Sixties show
Previously unseen pictures of The Rolling Stones and The Beatles are
to go on display at a new exhibition celebrating the "Swinging Sixties".
By Roya Nikkhah
11 Jul 2010
It is the picture that The Rolling Stones never wanted the world to
see an image which might forever have damaged their credentials as
the bad boys of rock and roll.
A previously unseen photograph of the band looking anything but
streetwise is to go on display for the first time, revealing how a
wardrobe error embarrassed Mick Jagger and his band mates in their
early career.
Taken by Philip Townsend, the celebrated Sixties photographer, the
picture shows the band wearing preppy checked jackets with velvet
collars while promoting their debut single Come On in 1963.
The look is a far cry from the skin-tight leather and various states
of undress that the band have usually preferred when caught on camera.
Townsend, who took The Rolling Stones' first ever photo shoot earlier
that year when they were an unknown band in search of a record deal,
is credited with creating their "bad boy" image after Andrew Loog
Oldham, their first manager, asked Townsend to make the young men
look "mean and nasty".
But the photographer, whose defining pictures of the Sixties will be
displayed in a new exhibition, recalled the band's fury at being made
to wear the "naff" outfits by their manager for a promotional day in
Birmingham.
He said: "Andrew had been offered some free clothes from a trendy
shop on the King's Road who wanted to dress the Stones, so he
accepted the offer, thinking he would get some sharp suits for the
boys to wear.
"But when they turned up, it was these awful checked jackets, the
kind all the Irish showbands were wearing at the time.
"The boys were furious and thought the jackets were really naff, the
total opposite of the tough image they were cultivating, but it was
too late to find anything else. They were rather sheepish about wearing them.

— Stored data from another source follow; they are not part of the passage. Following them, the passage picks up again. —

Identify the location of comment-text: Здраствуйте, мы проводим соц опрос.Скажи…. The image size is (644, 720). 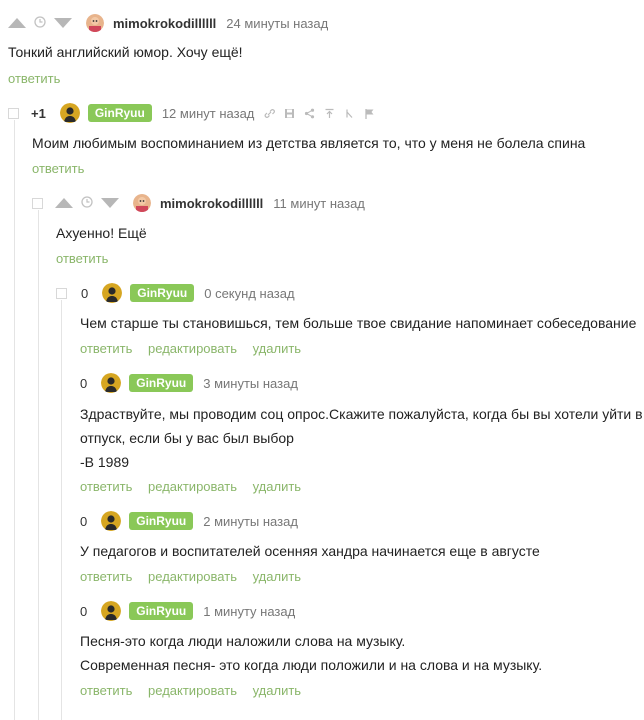
(362, 438).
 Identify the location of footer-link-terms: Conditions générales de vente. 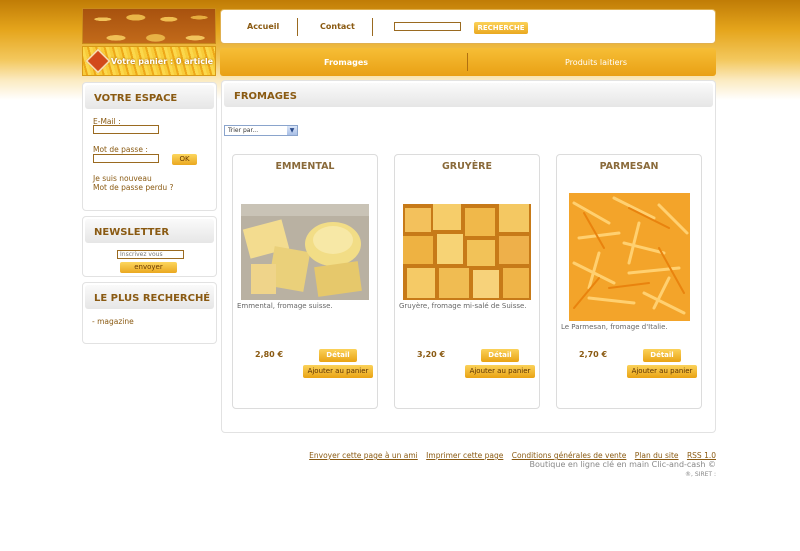
(570, 456).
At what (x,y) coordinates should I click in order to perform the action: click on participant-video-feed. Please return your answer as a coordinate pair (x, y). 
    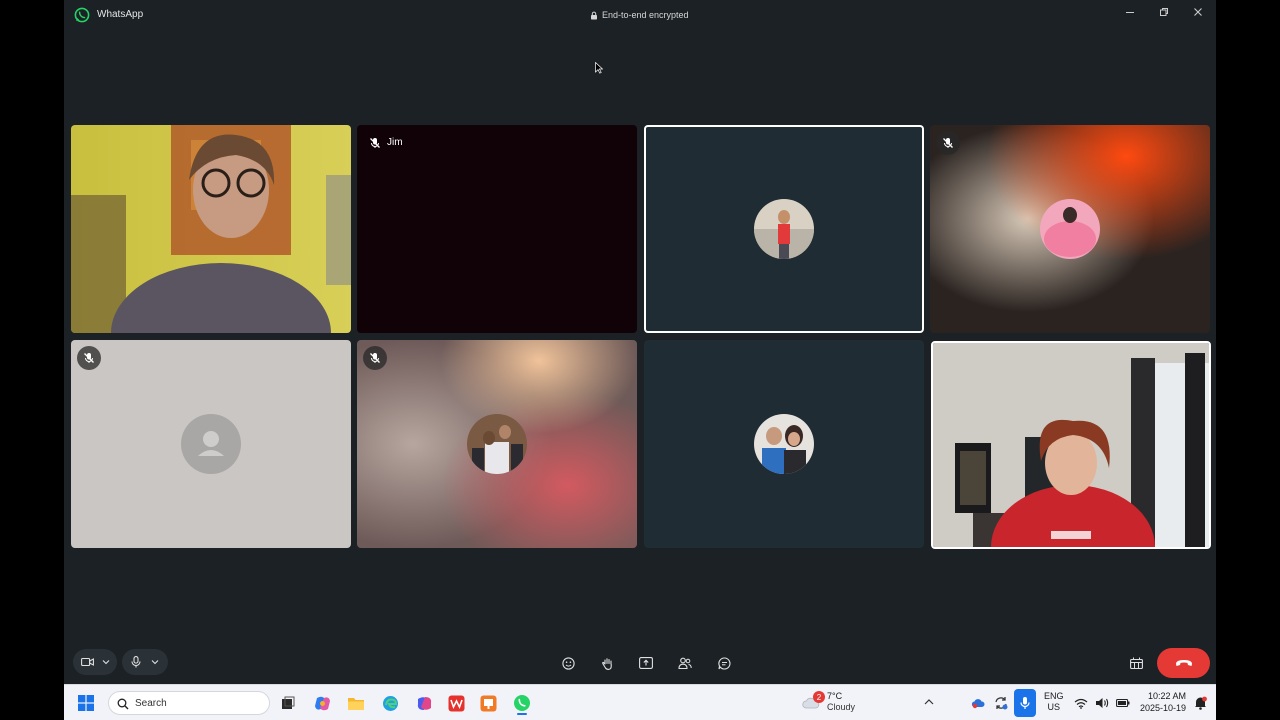
    Looking at the image, I should click on (211, 229).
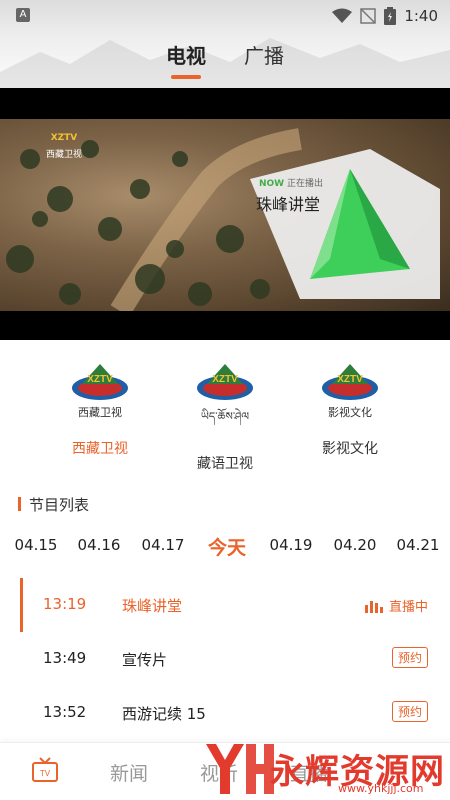 The image size is (450, 800). What do you see at coordinates (65, 604) in the screenshot?
I see `program-time: 13:19` at bounding box center [65, 604].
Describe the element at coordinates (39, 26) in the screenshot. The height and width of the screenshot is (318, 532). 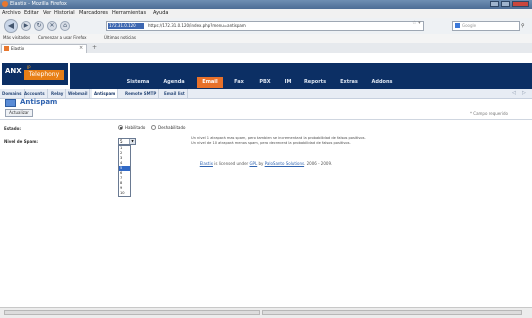
I see `reload-icon: ↻` at that location.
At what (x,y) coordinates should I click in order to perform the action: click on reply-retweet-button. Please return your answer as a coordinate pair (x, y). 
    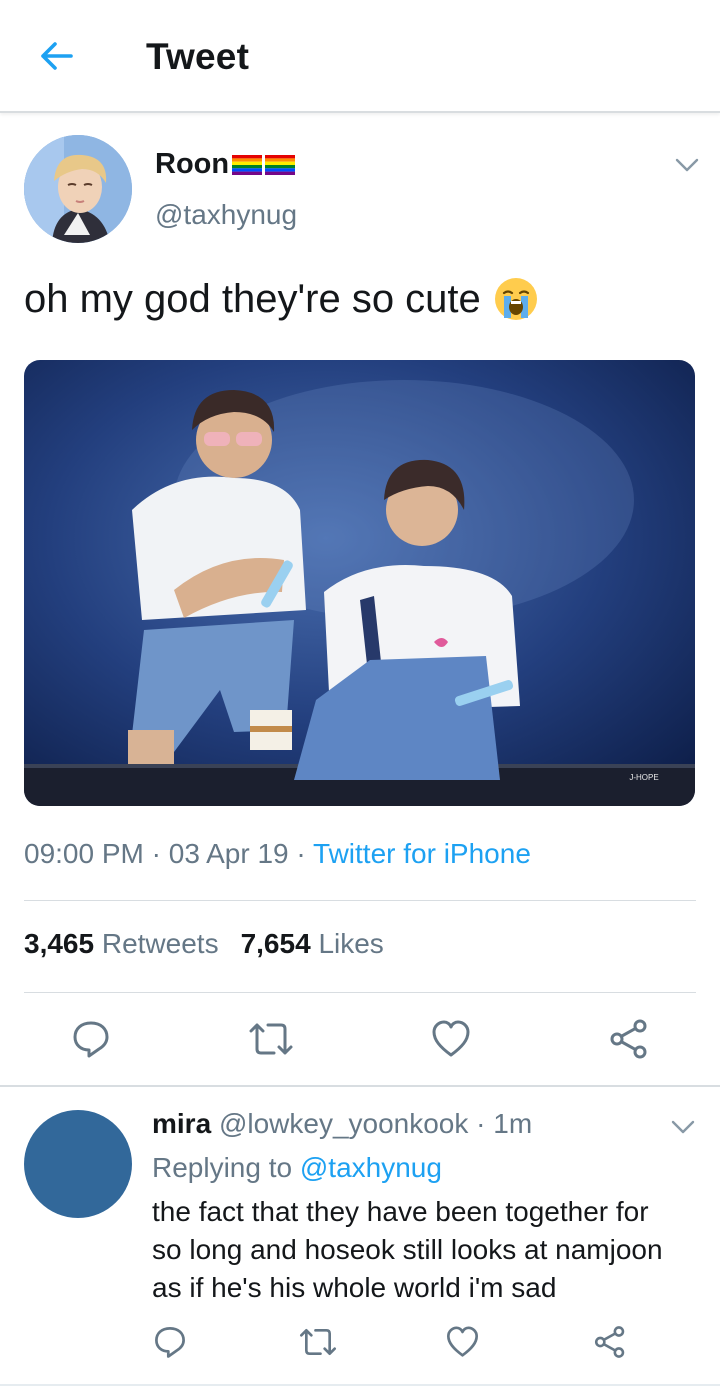
    Looking at the image, I should click on (318, 1342).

"The Stones tried their best to be mean and nasty, but they never
really were. The Beatles were the real bad boys."
The exhibition, Mister Sixties: Philip Townsend's Portraits of a
Decade, which opens at The Lowry gallery in Salford in September,
will also include a previously unseen picture of John Lennon, taken
during The Beatles' first meeting with the spiritual guru Maharishi
Mahesh Yogi at a meditation centre in London in 1967.
A playful Lennon is pictured sitting on the floor in front of George
Harrison and Patti Boyd, Harrison's first wife, with Lennon chewing
on a flower.
Townsend said: "George got very into the whole meditation thing, but
John wasn't so sure about it.
"During that meditation period, they never ate anything except fruit,
and I remember John was hungry so he probably just decided to tuck
into a flower."
Other images from the show will include photographs of Twiggy,
Elizabeth Taylor and Richard Burton and Sir Winston Churchill meeting
Aristotle Onassis, the Greek shipping magnate, in Monte Carlo in 1962.
Townsend, 70, gave up photography in 1970, following a decade of
working for publications including the New York Times and Tatler magazine.
He said: "It was an incredibly free decade, where the people you
wanted weren't being protected by pompous publicists. If you said
"Can I take your photograph?" they generally said "Yes", not like now."
Kate Farrell, the curator of special exhibitions at The Lowry, said:
"Philip's iconic shots from the swinging Sixties capture the essence
of a revolution in creativity that continues to influence today's
music and fashion trends, which have a resonance from that extraordinary era."